* Exercise objective:
Please give back only the lines below from the one containing "Task: Select the 黄牌 yellow card label" to the one containing "Click the hamburger menu icon", each repeated word for word, both ends included.

Collected data entries:

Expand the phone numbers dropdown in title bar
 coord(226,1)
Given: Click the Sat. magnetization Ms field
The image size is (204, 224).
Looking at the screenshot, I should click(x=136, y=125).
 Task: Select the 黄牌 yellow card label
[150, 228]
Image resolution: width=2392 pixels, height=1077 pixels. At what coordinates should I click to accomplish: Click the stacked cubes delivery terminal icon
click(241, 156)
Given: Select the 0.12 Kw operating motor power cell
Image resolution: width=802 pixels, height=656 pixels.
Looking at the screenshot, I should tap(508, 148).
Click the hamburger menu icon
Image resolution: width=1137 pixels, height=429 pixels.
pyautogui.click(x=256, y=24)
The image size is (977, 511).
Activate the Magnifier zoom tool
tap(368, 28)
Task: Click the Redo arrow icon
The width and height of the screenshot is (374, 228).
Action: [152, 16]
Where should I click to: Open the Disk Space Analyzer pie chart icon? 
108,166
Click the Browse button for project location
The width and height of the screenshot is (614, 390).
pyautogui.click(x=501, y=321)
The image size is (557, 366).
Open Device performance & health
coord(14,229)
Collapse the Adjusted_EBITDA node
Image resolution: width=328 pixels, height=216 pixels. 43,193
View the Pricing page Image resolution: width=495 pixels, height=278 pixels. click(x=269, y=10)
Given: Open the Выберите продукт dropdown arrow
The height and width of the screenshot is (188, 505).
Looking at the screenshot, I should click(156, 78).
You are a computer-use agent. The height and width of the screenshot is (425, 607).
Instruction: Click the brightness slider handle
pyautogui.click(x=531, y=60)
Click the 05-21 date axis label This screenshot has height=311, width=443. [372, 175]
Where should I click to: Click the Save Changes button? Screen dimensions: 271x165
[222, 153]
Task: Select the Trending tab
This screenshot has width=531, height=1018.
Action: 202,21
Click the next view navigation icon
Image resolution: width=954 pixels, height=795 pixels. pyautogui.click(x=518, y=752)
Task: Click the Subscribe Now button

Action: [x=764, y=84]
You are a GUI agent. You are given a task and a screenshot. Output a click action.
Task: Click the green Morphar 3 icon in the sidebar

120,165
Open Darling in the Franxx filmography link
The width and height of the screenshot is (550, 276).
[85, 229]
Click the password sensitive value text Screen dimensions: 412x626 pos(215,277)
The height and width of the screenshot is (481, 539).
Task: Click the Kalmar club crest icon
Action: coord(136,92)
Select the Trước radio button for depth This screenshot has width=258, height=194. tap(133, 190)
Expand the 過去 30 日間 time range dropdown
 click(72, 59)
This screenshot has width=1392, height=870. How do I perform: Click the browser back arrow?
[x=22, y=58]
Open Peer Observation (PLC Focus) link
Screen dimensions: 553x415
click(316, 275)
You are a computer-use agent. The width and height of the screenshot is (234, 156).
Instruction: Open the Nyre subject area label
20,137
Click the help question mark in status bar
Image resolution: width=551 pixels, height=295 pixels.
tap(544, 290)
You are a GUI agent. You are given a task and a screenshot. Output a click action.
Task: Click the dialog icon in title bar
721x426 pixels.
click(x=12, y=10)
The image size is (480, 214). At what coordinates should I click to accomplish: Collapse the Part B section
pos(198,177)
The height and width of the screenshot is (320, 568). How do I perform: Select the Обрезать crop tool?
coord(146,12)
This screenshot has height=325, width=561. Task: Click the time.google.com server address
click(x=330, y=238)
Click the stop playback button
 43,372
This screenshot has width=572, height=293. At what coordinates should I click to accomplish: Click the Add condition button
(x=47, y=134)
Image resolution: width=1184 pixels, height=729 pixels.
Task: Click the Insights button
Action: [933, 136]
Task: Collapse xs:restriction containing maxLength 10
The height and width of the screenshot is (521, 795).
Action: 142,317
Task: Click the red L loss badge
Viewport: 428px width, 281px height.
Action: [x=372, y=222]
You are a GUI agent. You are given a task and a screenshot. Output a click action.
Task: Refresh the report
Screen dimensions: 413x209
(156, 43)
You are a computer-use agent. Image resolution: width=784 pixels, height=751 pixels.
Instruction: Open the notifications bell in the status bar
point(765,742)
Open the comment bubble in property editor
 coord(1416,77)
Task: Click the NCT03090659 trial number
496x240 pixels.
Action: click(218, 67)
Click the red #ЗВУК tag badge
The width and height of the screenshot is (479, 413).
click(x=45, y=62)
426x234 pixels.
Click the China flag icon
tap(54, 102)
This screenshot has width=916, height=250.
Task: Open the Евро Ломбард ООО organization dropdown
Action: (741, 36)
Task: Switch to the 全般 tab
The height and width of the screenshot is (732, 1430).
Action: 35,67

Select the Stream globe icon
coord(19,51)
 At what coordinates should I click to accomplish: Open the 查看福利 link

* Answer space:
 Task: Select the 黄牌 yellow card label
[150, 228]
Image resolution: width=2392 pixels, height=1077 pixels. At what coordinates should I click to accomplish: Click the stacked cubes delivery terminal icon
click(241, 156)
Given: Select the 0.12 Kw operating motor power cell
Image resolution: width=802 pixels, height=656 pixels.
Looking at the screenshot, I should tap(508, 148).
Click the hamburger menu icon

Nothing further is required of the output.